Donald Trump supostamente quer que o arco que planeja construir em Washington DC eclipse o Lincoln Memorial.
O presidente dos Estados Unidos prevê que o arco planejado tenha 250 pés de altura, ou significativamente mais alto do que o Lincoln Memorial de 30 metros de altura, informou o Washington Post no sábado. Também seria significativamente mais alto do que o Arco do Triunfo, de 164 pés de altura, em Paris, mas menos da metade da altura do Gateway Arch em St Louis, Missouri, o arco mais alto do mundo.
O Post informou que Trump está de olho em um terreno próximo à Ponte Memorial sobre o Rio Potomac, citando duas pessoas que estão familiarizadas com os planos e falaram ao veículo sob condição de anonimato.
A última adição proposta ao horizonte de Washington ocorre no momento em que Trump já está construindo uma nova ala leste da Casa Branca que contém um salão de baile. Com 89.000 pés quadrados, o novo salão de baile deverá ser maior do que os 55.000 pés quadrados da Casa Branca, na mesma altura de 21 metros.
A escala do arco imaginado por Trump, chamado Arco da Independência, já alarmou alguns especialistas em arquitetura, incluindo um que inicialmente apoiou um arco menor.
“Não creio que um arco tão grande deva ali”, disse Catesby Leigh, um crítico de arte que concebeu um arco mais modesto num ensaio de 2024, ao Post. A ideia de Leigh teria sido apresentada a Trump por aliados da administração do presidente.
Leigh propôs inicialmente um arco temporário de 60 pés para marcar o 250º dia da declaração de independência dos Estados Unidos. Mas Trump optou por um projeto permanente quatro vezes maior e financiado com doações que sobraram do projeto do salão de baile da Casa Branca, avaliado em US$ 400 milhões.
“Se você vai construir um arco tão grande, deveria fazê-lo em outro lugar da cidade, e um possível local que vem à mente é Barney Circle”, disse Leigh, citado pelo veículo.

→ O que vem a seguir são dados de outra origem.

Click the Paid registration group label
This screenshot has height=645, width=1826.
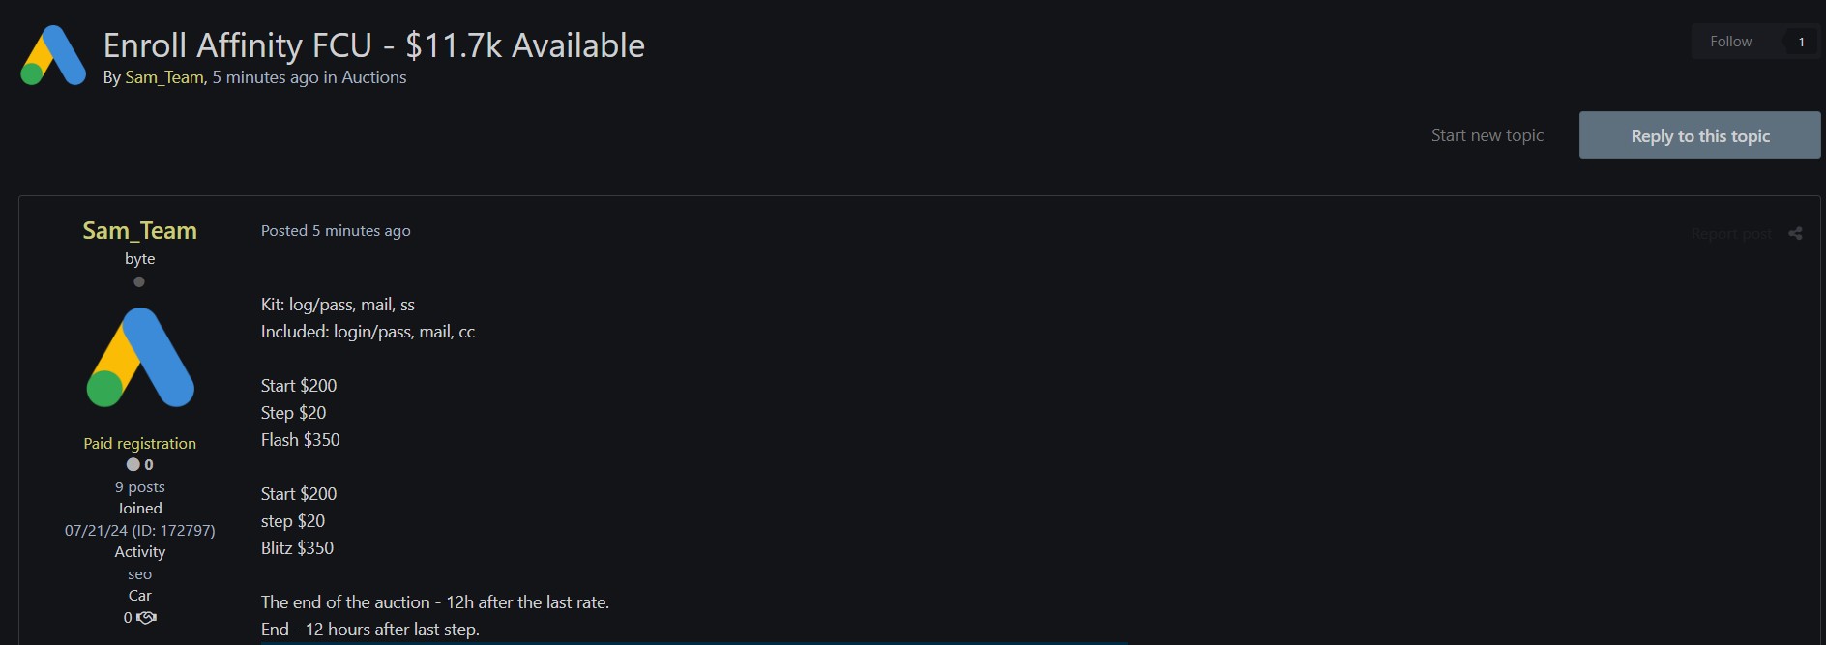(139, 444)
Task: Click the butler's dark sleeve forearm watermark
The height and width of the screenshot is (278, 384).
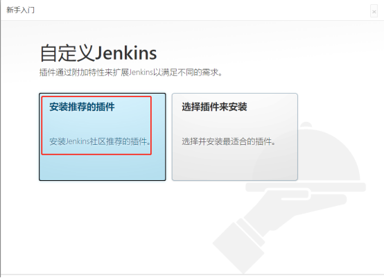Action: tap(238, 247)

Barney Circle, no sudeste de Washington DC, tem vista para o rio Anacostia.
“Não há nada ao seu redor que concorra com ele”, acrescentou Leigh.
Mas Leigh também recomendou um arquiteto, Nicolas Leo Charbonneau, que em setembro postou com entusiasmo no Twitter/X: “A América precisa de um arco triunfal!” junto com uma representação. Desde então, Charbonneau foi contratado pela Casa Branca para trabalhar no projeto.
Mas o local do arco proposto fica em uma pequena parcela de terreno sob a jurisdição do Serviço Nacional de Parques dos EUA. Situa-se entre o Lincoln Memorial e o Cemitério Nacional de Arlington e pode remodelar a relação existente entre os dois monumentos, bem como obstruir a vista dos pedestres.
Também pode ser tematicamente chocante plantar um arco comemorativo no Memorial Circle, em meio a vistas do Cemitério Nacional de Arlington, da Memorial Bridge (concebida como uma representação simbólica da paz entre a União e a Confederação após a Guerra Civil) e do Lincoln Memorial.
O presidente do programa de arquitetura do Benedictine College, John Haigh, disse ao Post: “É um corredor muito sombrio”.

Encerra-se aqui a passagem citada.